Tell stories. The most powerful words to be spoken about a loved one come in the form of stories. Everyone present can read the obituary to get the dates and places and vital statistics. The eulogist faces the unique opportunity to bring the dry data to life by telling stories. Fill in the gaps, haul out the family favorites, remember the good times, give account of a life well-lived.
Humor is good, being a comedian is not. The best funerals acknowledge a tension between two competing ideas: Admitting that there is a tremendous grief and celebrating the wonder of life and the hope of resurrection in Christ. Within those bounds, well-placed humor may break the tension and allow everyone a breath of air. Telling funny stories about what the deceased has done or said brings joy, so long as the eulogist doesn’t attempt a stand-up comedy routine. When that happens, the attention goes to the comedian and not to the deceased. Remember, it’s not about you.
Tell it like it was. While no one wants to be remembered for their worst decisions or greatest mistakes, it also is not appropriate to sugarcoat what everyone knows was a difficult life. Respectful honesty goes a long way when speaking of the dead.
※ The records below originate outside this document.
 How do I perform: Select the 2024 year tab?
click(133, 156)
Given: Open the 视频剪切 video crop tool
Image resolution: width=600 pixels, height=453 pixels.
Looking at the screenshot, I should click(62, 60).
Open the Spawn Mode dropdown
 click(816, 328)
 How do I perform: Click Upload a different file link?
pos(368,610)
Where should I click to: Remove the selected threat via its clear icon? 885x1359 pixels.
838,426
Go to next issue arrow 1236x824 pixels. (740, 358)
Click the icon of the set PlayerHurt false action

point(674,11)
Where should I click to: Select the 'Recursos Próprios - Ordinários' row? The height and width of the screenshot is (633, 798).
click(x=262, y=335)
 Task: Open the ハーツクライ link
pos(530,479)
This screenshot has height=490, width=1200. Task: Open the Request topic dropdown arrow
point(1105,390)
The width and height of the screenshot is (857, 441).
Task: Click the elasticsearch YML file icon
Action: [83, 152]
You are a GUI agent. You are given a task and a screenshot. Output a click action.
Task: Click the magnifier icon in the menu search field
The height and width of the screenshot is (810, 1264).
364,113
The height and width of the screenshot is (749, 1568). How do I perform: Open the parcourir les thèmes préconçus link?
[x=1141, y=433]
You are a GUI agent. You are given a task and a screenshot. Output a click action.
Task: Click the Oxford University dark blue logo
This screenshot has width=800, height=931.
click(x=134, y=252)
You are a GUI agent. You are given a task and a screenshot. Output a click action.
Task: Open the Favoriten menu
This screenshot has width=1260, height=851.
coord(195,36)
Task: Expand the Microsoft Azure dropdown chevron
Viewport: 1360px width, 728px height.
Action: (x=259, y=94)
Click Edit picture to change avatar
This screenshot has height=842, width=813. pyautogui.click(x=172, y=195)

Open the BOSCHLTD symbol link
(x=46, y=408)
Remember your role. There is a difference between a “eulogy” and a “sermon” at a funeral. Ideally, someone will give a eulogy as personal words of remembrance. This is a different role than the clergyperson who may deliver a homily or brief sermon at the funeral. The task of the homily at a Christian memorial service is to give theological framework to what has happened, to offer words of comfort from Scripture, to interpret the unique life of the deceased in ways that help everyone present understand the goodness of God’s creation and the hope of eternal life in Christ. Sometimes where there is no eulogist, the pastor may do double duty with a message that is part eulogy and part homily. But when a eulogist precedes the pastor with a eulogy masquerading as a sermon, the congregation ends up getting two sermons and no eulogy.